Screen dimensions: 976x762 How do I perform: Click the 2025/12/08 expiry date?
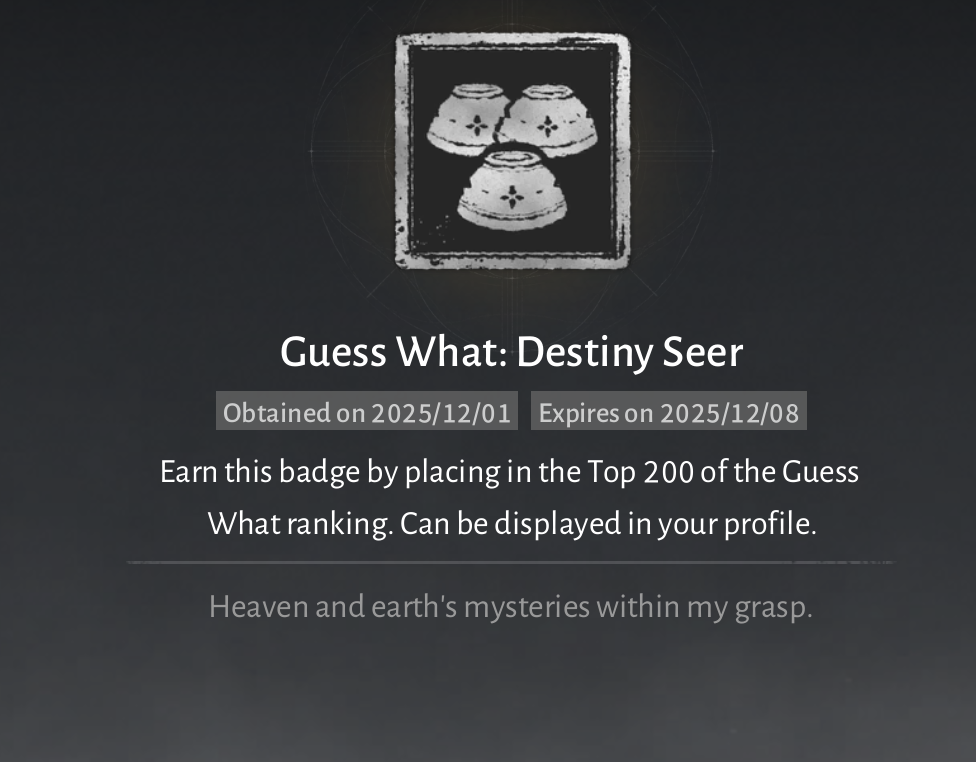(x=730, y=413)
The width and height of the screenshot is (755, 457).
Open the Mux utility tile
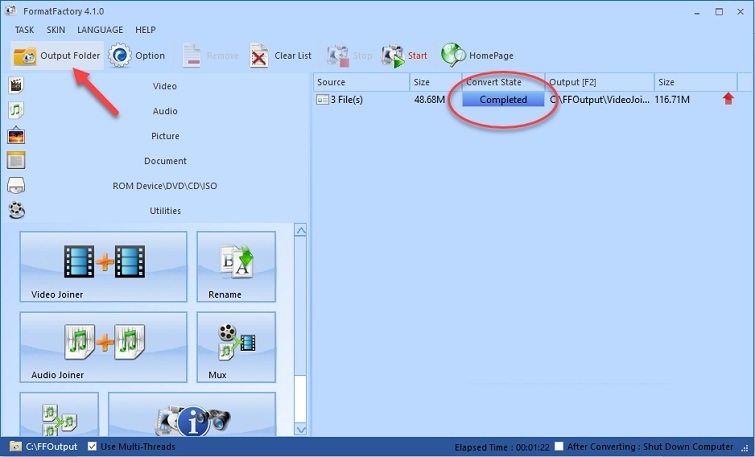pos(236,346)
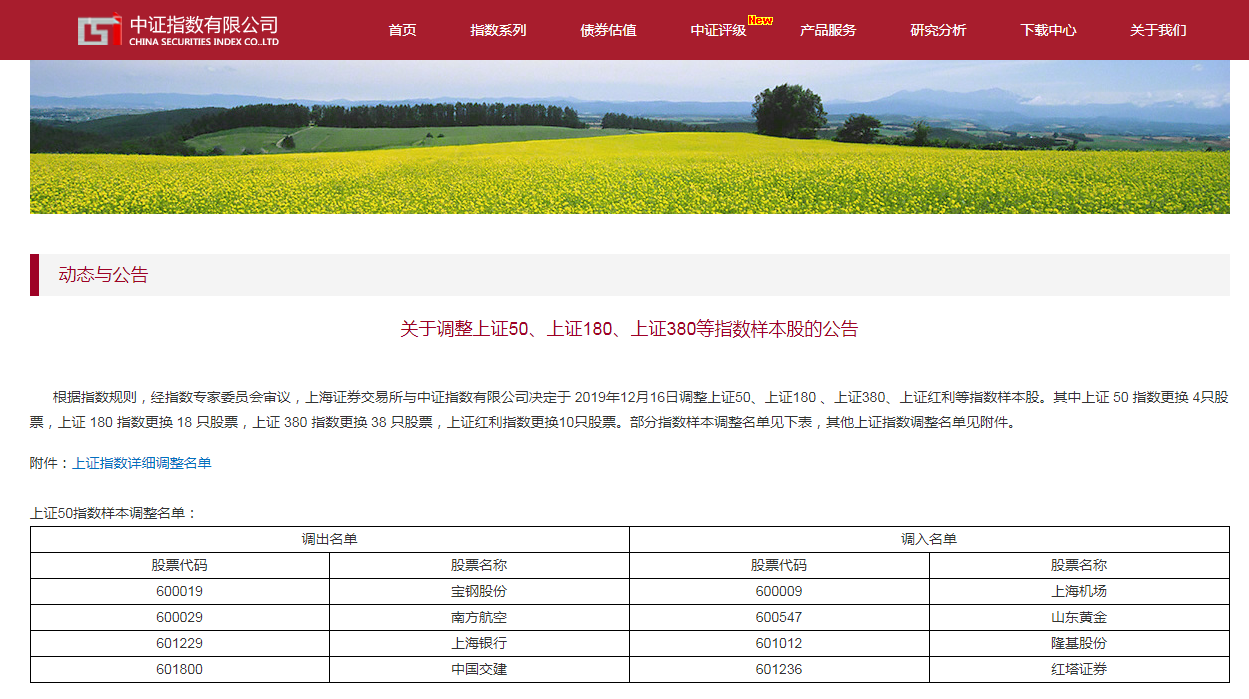Screen dimensions: 1249x699
Task: Open 下载中心 from the navigation bar
Action: (1048, 30)
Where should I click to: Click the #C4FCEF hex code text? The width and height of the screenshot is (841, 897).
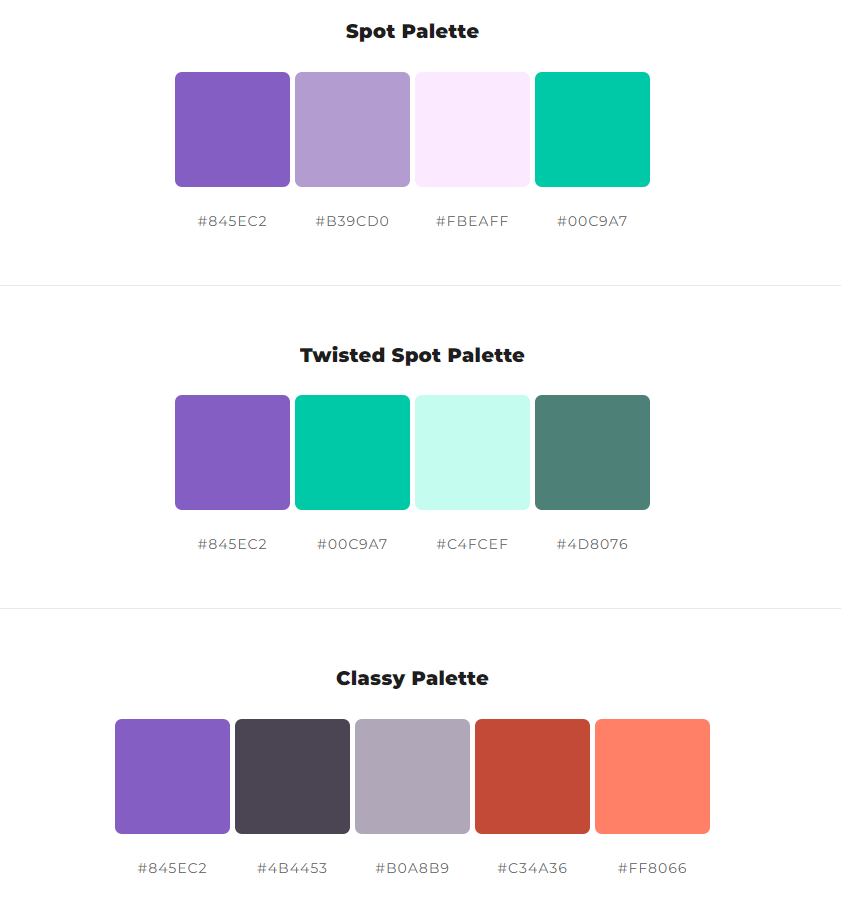pos(473,544)
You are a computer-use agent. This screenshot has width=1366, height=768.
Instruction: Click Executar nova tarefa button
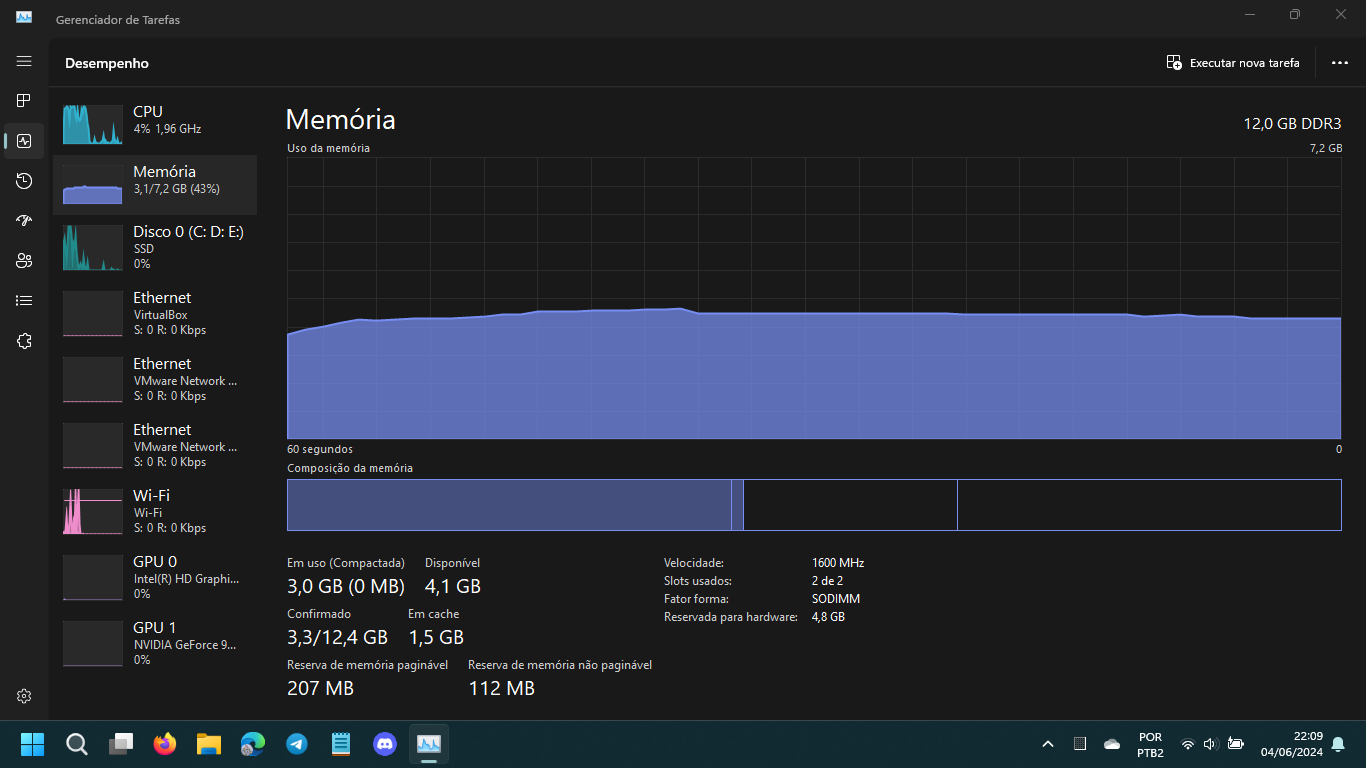[1233, 63]
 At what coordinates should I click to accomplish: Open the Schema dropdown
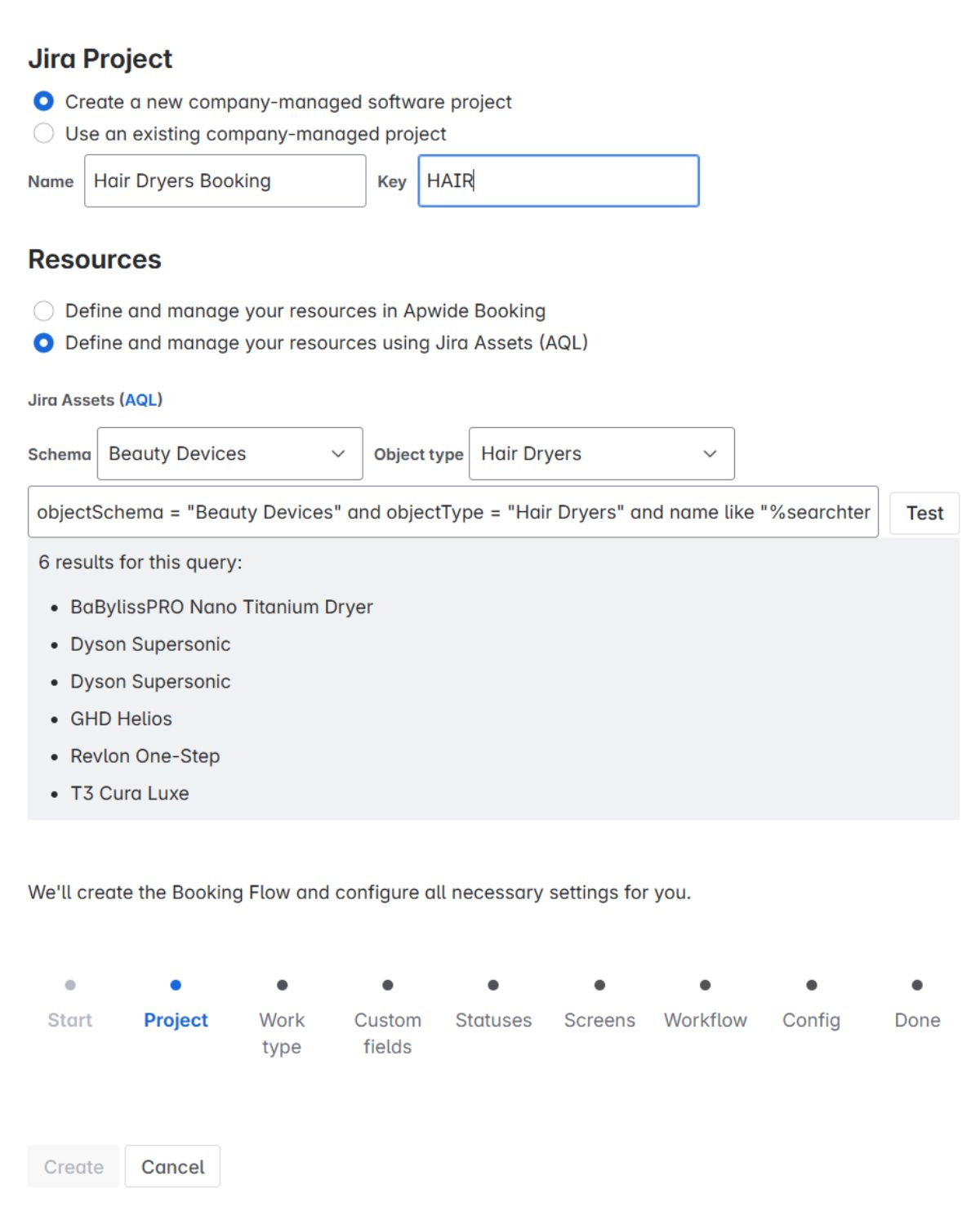pyautogui.click(x=229, y=453)
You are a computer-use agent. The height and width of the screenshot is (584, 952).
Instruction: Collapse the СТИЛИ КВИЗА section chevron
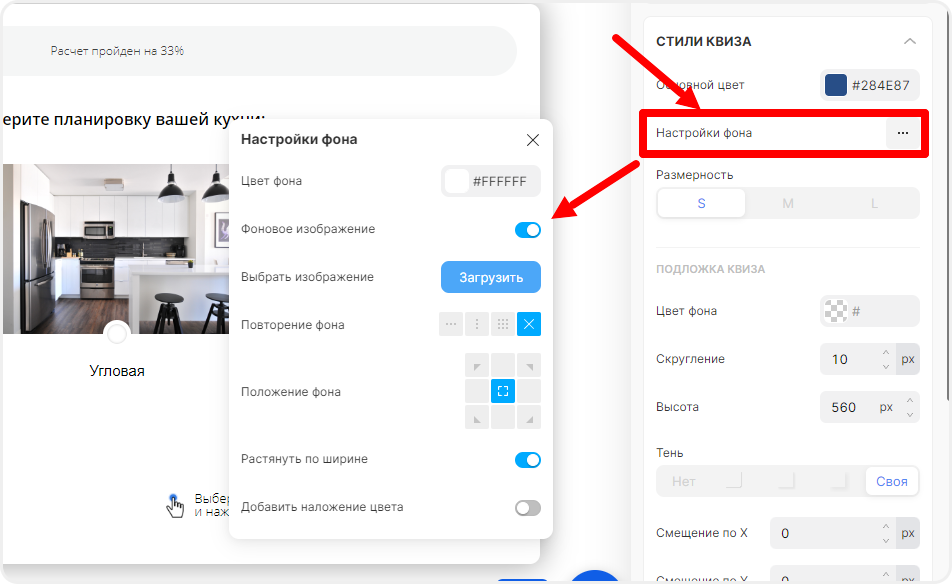coord(910,41)
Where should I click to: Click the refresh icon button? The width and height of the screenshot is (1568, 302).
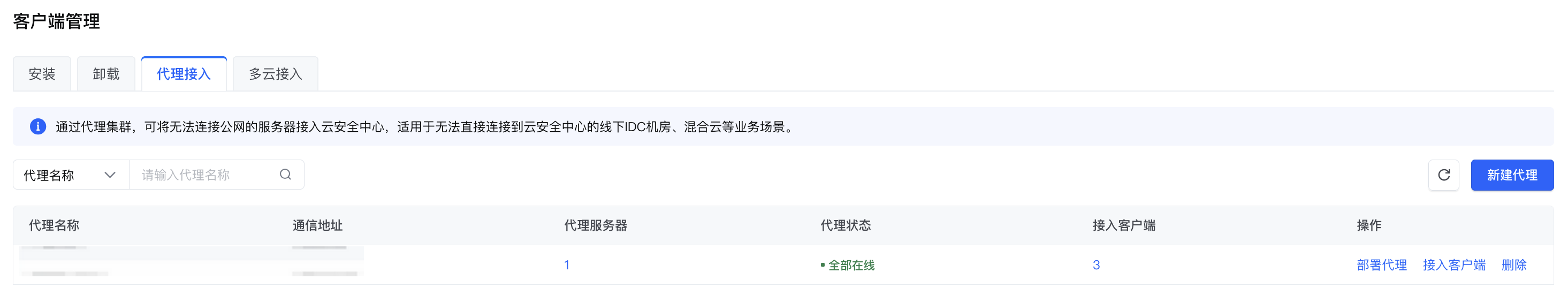[1443, 175]
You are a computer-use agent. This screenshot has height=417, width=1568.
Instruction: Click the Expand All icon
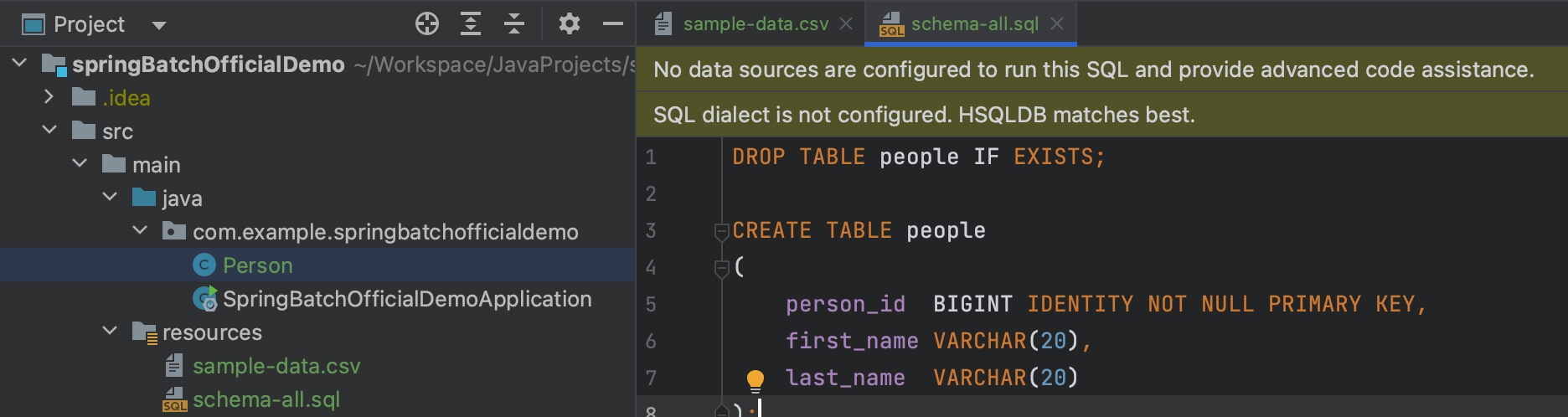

* * * *

Work instruction
Starting at the line with "has height=417, width=1568." and stopping at the final line of the material, reproduce each line exactly, both ends included. Leave the pictures out.

Answer for the task
You are a computer-use agent. This screenshot has height=417, width=1568.
Instruction: Click the Expand All icon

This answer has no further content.